Leggett told Ziegler (a 17-year sentencing commission veteran) she was dismissed because of a staff reorganization, but Leggett told the HRC Ziegler was fired for her conduct and attitude. The HRC called this "a pretext for discrimination," adding Leggett couldn't document problems with Ziegler. Ziegler was replaced with someone 10 years younger, whom HRC investigators found unqualified.
A second wrongful-discharge suit was filed last month in federal court in Tacoma against Leggett, the SGC and commission chairman David Boerner. Former research director Nella Lee, of Olympia, alleges Leggett fired her for protesting a hostile work environment. Lee's suit also asserts Leggett made alarmingly violent comments and viewed employees as personal errand-doers for her.
Lee's action alleges that as part of a pattern of "bizarre" or "inappropriate" behavior, Leggett cursed work associates with the "F" word; said she was "going to kill," "going to shoot" and "going to have to murder" other colleagues; and used office staff for personal services, on state time.
Lee charges that in retaliation for sharing her worries with Boerner, a Seattle University School of Law professor, she was wrongfully fired by Leggett.
Boerner says he firmly stands by an investigation he ordered that exonerated Leggett.

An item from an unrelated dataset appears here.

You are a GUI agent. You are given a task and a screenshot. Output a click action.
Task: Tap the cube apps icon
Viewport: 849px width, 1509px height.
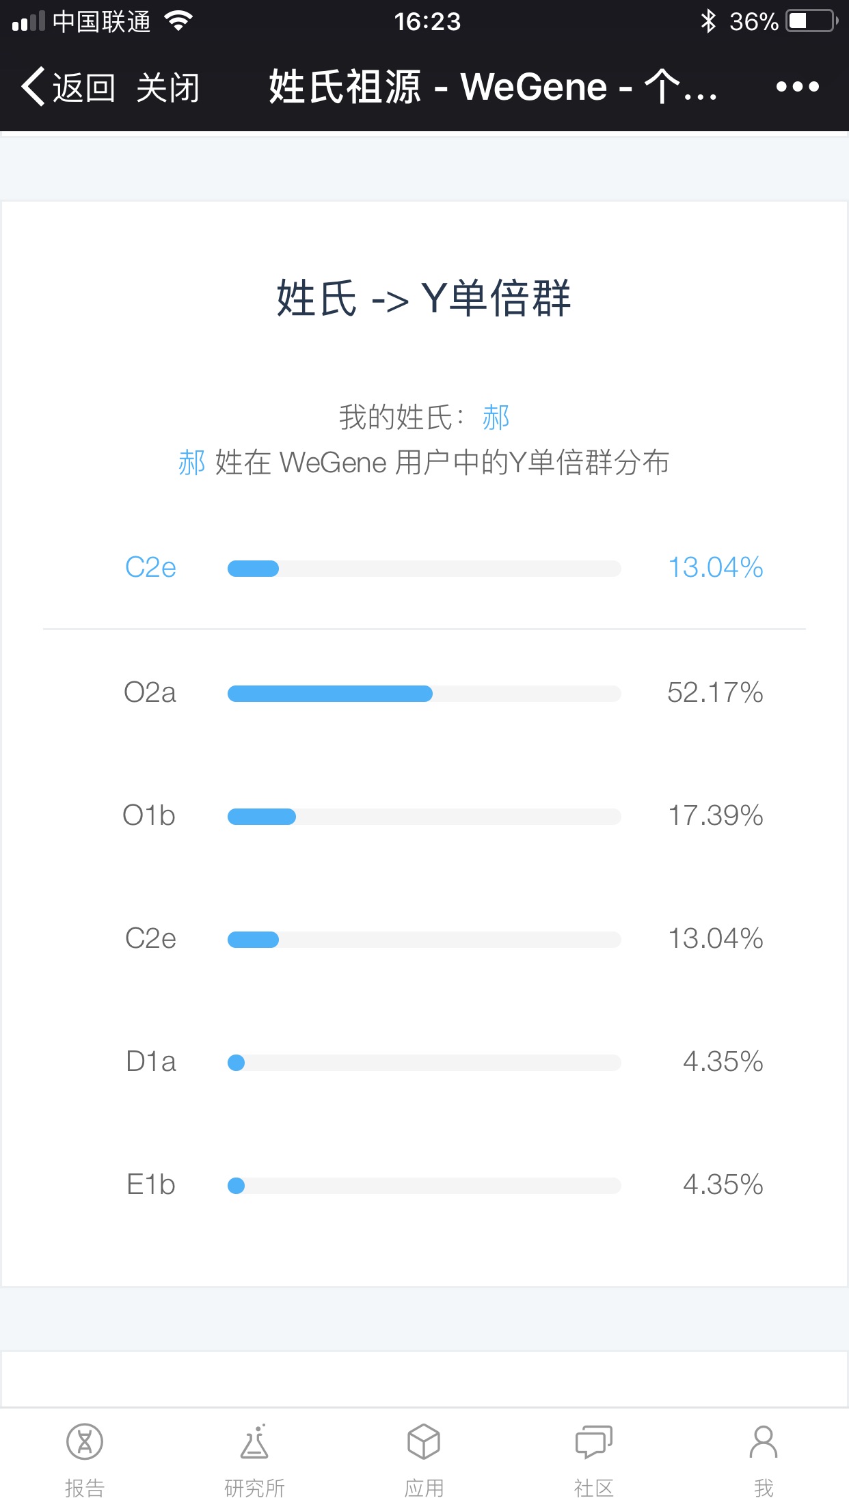424,1441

It was conducted by Washington Corrections Department official Kit Bail, a former SGC board co-chair. Boerner confirms Bail originally hired Leggett for a Corrections Department position, shortly before Leggett landed at SGC.

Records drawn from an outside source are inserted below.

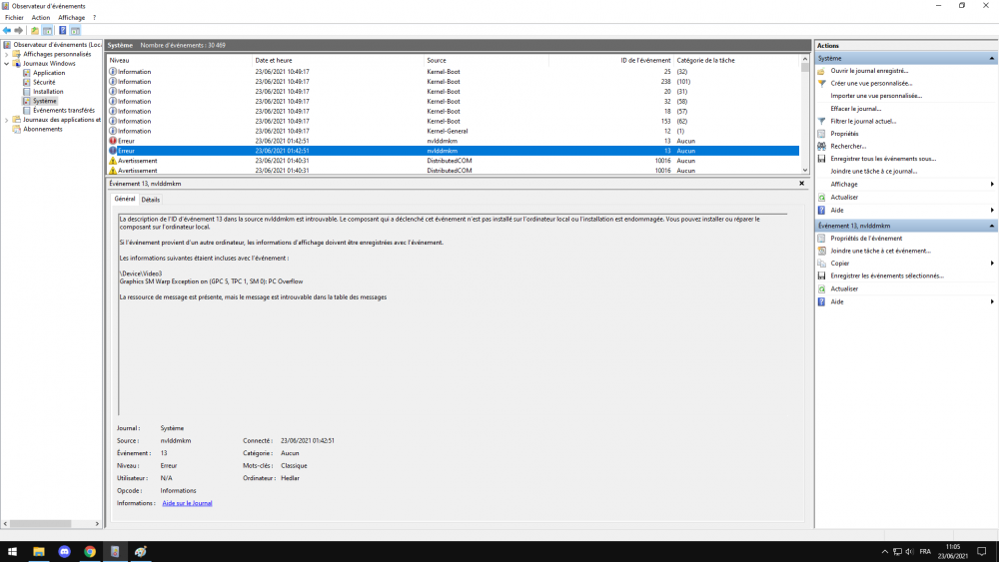
Task: Switch to the Détails tab
Action: tap(150, 200)
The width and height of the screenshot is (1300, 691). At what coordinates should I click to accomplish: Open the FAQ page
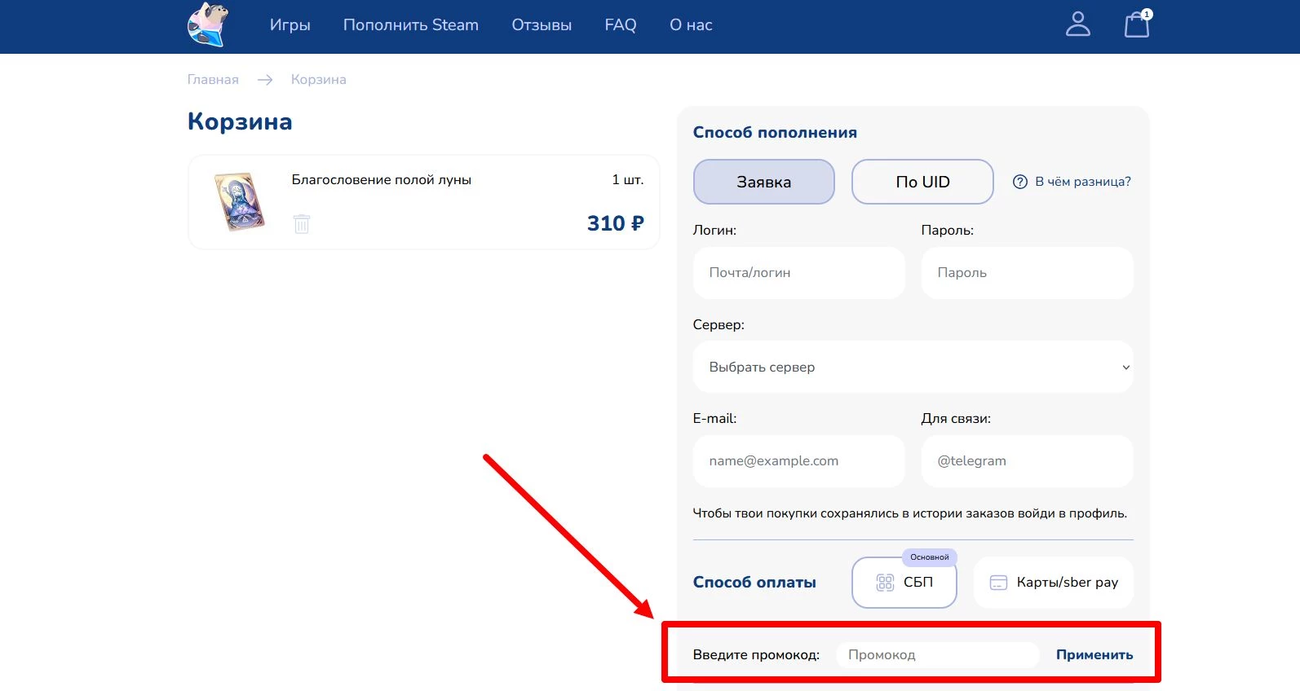(x=620, y=25)
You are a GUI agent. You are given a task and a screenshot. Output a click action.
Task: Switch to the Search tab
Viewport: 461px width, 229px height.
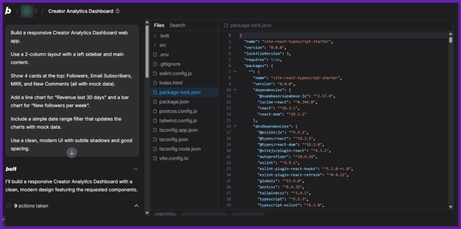coord(177,25)
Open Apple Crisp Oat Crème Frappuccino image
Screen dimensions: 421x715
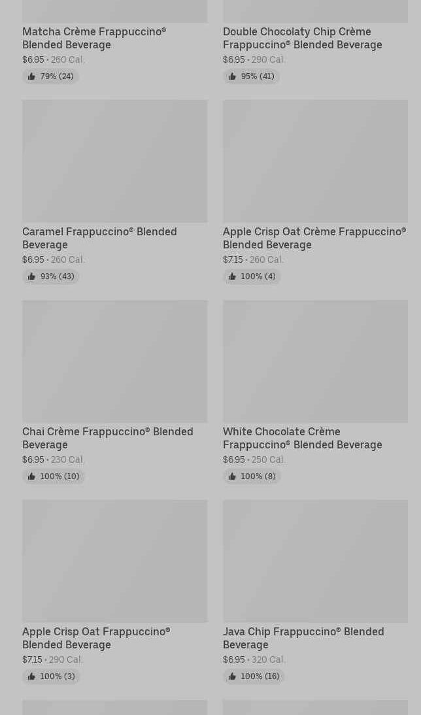coord(315,161)
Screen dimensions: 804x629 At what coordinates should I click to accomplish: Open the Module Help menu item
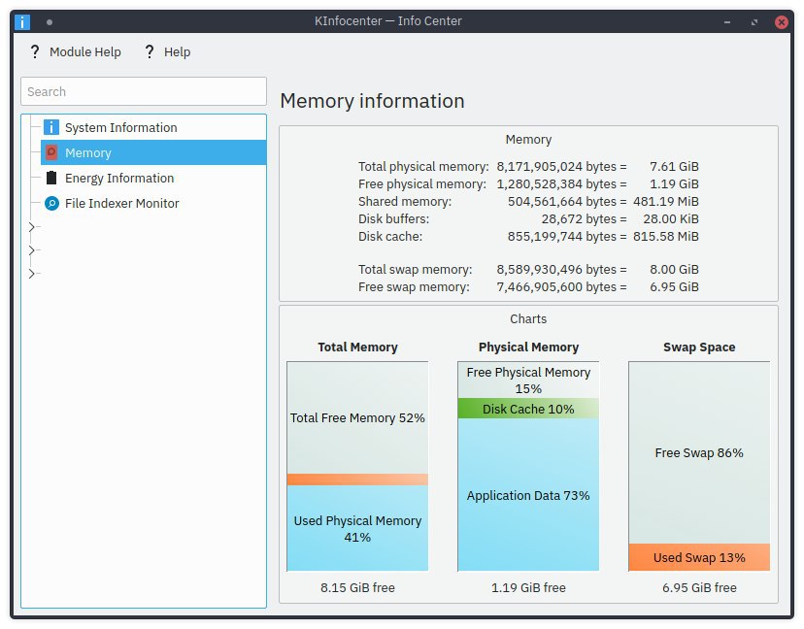click(x=76, y=51)
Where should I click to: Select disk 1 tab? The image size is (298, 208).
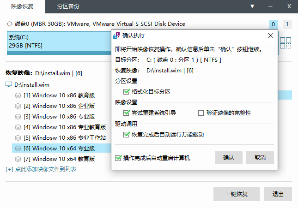coord(287,24)
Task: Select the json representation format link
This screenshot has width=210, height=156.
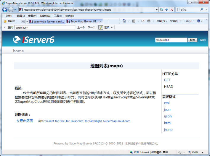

Bail provided no written record of her 2002 probe of Leggett, but none was necessary, Boerner says.
The day Bail told Boerner that Leggett was cleared, Leggett fired Lee, according to Lee's suit.

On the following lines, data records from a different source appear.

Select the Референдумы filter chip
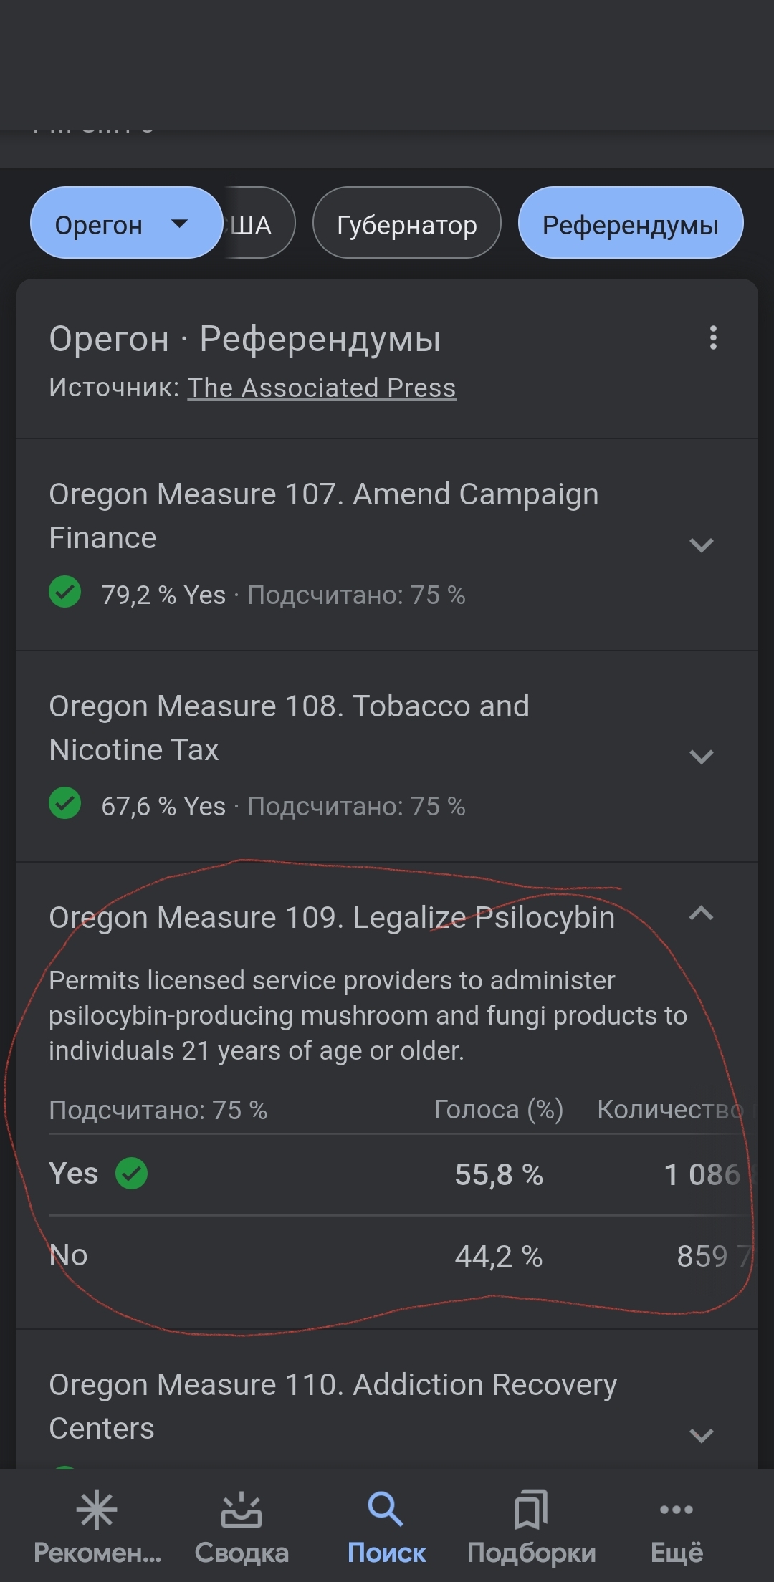Viewport: 774px width, 1582px height. point(630,224)
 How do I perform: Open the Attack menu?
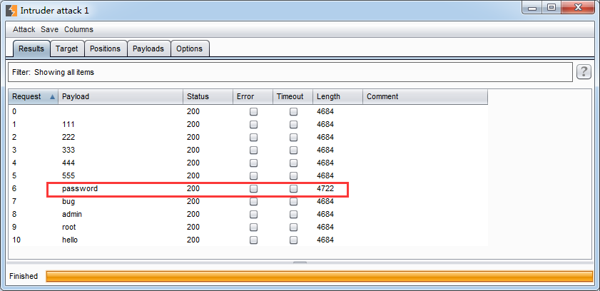point(24,29)
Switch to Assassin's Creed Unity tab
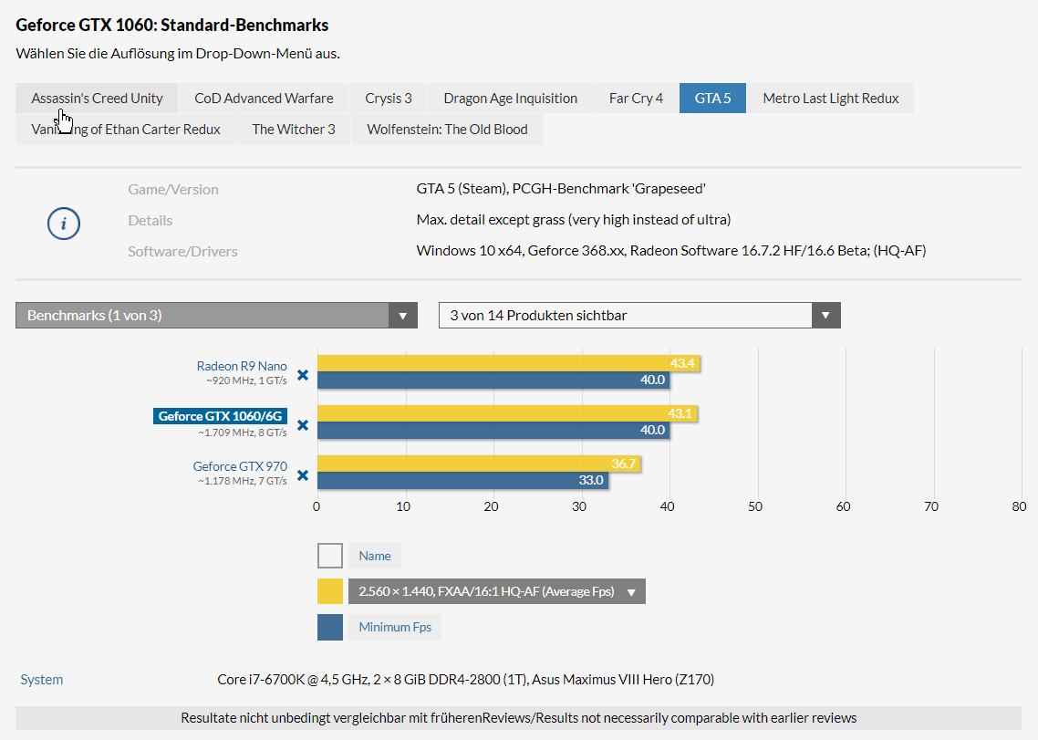This screenshot has height=740, width=1038. point(97,99)
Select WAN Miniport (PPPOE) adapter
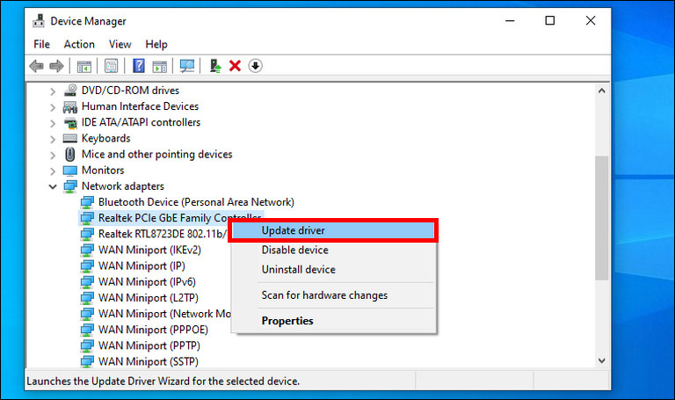Screen dimensions: 675x400 pos(153,330)
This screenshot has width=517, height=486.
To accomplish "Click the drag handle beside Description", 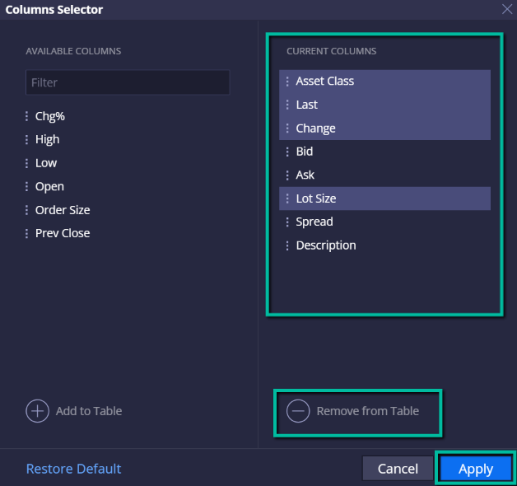I will tap(287, 245).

Attached to Lee's suit is a letter to Boerner from former commission research aide Jennifer Albright asserting Leggett indeed belittled Ziegler's age; threatened to "kill, shoot or smack every member of the staff at some time"; said she "hated white men in suits"; and "hates fat, white women."
Additionally, Albright protests to Boerner that Leggett asked employees to shop for her at Costco and do other personal errands on the state dime.
Albright, 27, an Alki resident with a master's degree in criminal justice from Washington State University, left of her own accord, landing at the Department of Corrections. She says, "It floored me, the stuff that went on" at the SGC. "I wouldn't have believed it if I hadn't been working there."
Leggett recently told me workplace discord has improved, following "a few key staff changes." She conceded no wrongdoing. Last week she denied all charges against her, but declined further comment.
Boerner says the HRC investigation into Ziegler's claims was flawed, and Leggett's other accusers proffer information that's false, or exaggerated. He says, for instance, if Lee was truly alarmed about seemingly violent comments of Leggett's, she should have called 911. He adds if Leggett asked subordinates to shop for her at Costco, they must have been friends, and the shopping done off the clock.
The SGC's mission is to ensure sentencing is based on fair and equal standards, and good information. Those are worthy values, applicable here as well.
Both the accused and the accusers have important rights. Leggett should welcome a chance to clear her name. Anything less than a trial of the civil lawsuits with Leggett, the plaintiffs and other relevant witnesses on the stand, would fail to resolve serious questions.